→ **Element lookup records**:
****************
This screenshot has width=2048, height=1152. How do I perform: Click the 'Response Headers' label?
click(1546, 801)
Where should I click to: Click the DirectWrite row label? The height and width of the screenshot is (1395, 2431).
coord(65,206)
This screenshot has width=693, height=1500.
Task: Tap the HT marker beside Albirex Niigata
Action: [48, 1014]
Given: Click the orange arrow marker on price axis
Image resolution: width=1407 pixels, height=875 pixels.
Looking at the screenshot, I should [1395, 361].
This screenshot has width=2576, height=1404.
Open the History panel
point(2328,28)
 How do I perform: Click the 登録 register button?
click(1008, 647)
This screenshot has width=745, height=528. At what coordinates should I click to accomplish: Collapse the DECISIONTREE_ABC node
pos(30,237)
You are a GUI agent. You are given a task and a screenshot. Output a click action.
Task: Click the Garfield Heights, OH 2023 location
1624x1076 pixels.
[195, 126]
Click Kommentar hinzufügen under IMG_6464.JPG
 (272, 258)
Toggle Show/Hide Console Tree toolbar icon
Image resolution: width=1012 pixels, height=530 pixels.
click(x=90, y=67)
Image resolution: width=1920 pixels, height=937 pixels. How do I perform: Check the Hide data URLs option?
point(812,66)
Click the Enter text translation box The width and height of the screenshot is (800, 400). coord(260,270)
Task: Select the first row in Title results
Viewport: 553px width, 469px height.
****************
→ **Required task**: Reproduce all of the lines above, changing every "How do I perform" to "How can I do" and leaving everything else untouched.

→ **The solution**:
This screenshot has width=2048, height=1152. How can I do: Click the 'Response Headers' label?
click(1546, 801)
Where should I click to: Click the DirectWrite row label? The height and width of the screenshot is (1395, 2431).
coord(65,206)
This screenshot has width=693, height=1500.
Task: Tap the HT marker beside Albirex Niigata
Action: [48, 1014]
Given: Click the orange arrow marker on price axis
Image resolution: width=1407 pixels, height=875 pixels.
Looking at the screenshot, I should [1395, 361].
This screenshot has width=2576, height=1404.
Open the History panel
point(2328,28)
 How can I do: Click the 登録 register button?
click(1008, 647)
This screenshot has width=745, height=528. At what coordinates should I click to accomplish: Collapse the DECISIONTREE_ABC node
pos(30,237)
You are a GUI agent. You are given a task and a screenshot. Output a click action.
Task: Click the Garfield Heights, OH 2023 location
1624x1076 pixels.
[195, 126]
Click Kommentar hinzufügen under IMG_6464.JPG
 (272, 258)
Toggle Show/Hide Console Tree toolbar icon
Image resolution: width=1012 pixels, height=530 pixels.
click(x=90, y=67)
Image resolution: width=1920 pixels, height=937 pixels. How can I do: Check the Hide data URLs option?
point(812,66)
Click the Enter text translation box The width and height of the screenshot is (800, 400). coord(260,270)
Task: Select the first row in Title results
Viewport: 553px width, 469px height.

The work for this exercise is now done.